Egyptian art is big business. The decline of classics has created a gap waiting to be filled, and Egyptian things have the advantage of not being Eurocentric, while being familiar enough not to be irredeemably alien. The Egyptian coverage in the dictionary is extensive, the range of contributors impressive and the scholarly and reflective tone is kept up almost without a lapse. Given that anglophone art history is something of a North-American speciality, and Egyptology is an expanding discipline in the United States, one would expect a preponderance of American authors. But it is gratifying to see this side of the Atlantic strongly represented.

A useful feature is the concentration on crafts as well as the more traditional, and exclusive, approach to fine art; linen manufacture, coopering and book production have their place here alongside canons of proportion or decorum and perspective. Relations with other areas are given prominence, especially interconnections with Syria and the Aegean.
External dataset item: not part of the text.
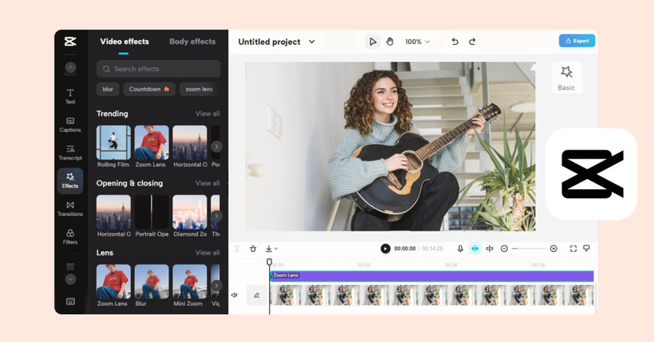Mute the video track audio
The image size is (654, 342).
click(235, 295)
The late period, until recently despised but now enjoying fashionable revenge, is treated in detail, as are the following Greek and Roman periods. A useful addition is the space given to museology: the evolution of antiquities law, the history of dealing in Egyptian art and the growth of exhibitions are aspects of Egyptology that have been largely ignored. There is also a useful supplement on Egyptomania and the Egyptian revival, and it is also good to see the arts in modern Egypt given serious treatment in their own right.
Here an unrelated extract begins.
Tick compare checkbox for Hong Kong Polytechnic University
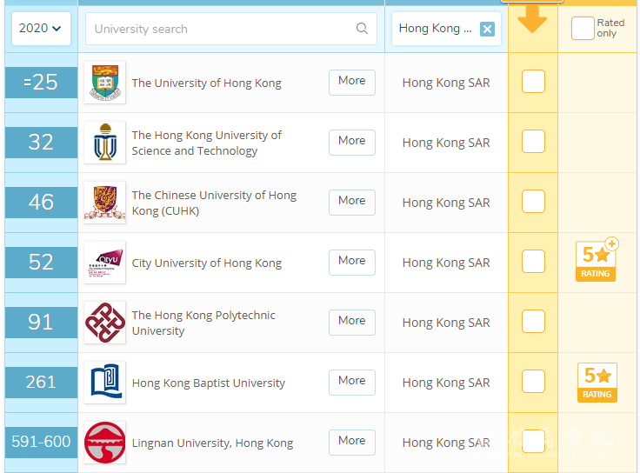click(x=533, y=321)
Coverage is admirably detailed, although one wonders whether some features, such as the pictorial spot-the-god guide, are really worth having.
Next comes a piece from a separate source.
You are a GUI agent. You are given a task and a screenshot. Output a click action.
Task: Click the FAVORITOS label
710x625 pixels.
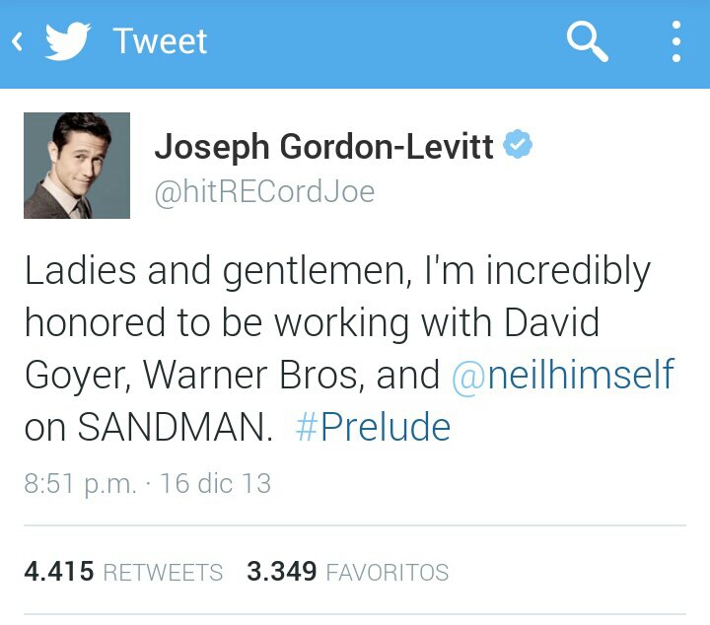click(x=388, y=572)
Does a clear impression emerge from all this? One theme is the tension Egyptian art shows between the familiar and the unfamiliar. From the European viewpoint, Egypt takes the form of a distant cousin who resembles us uncannily, yet whose language we cannot understand. There is a possibility that he is infinitely wise, or is this an illusion caused by ignorance? Control of iconography and subject-matter was tight (hence the fact that Egyptian art is very easy to identify), yet this can go along with a relaxed and informal attitude, especially in the minor arts. Authoritarianism there certainly was, though hardly on the scale of severity encountered in China. There is also a lack of boundaries: funerary, religious and private art tend to merge into each other, as do texts and pictures, Egypt being the only early civilisation (apart from the Maya) to have retained the pictorial nature of its writing system. Finally there is the great range of scale, from the minute to the colossal. T. S. Eliot is credited with observing he could not trust a culture that was incapable of producing something very big or very small. Whether the poet would have felt at home in ancient Egypt the reader of this dictionary will be in a good position to judge.

John Ray is reader in Egyptology, University of Cambridge.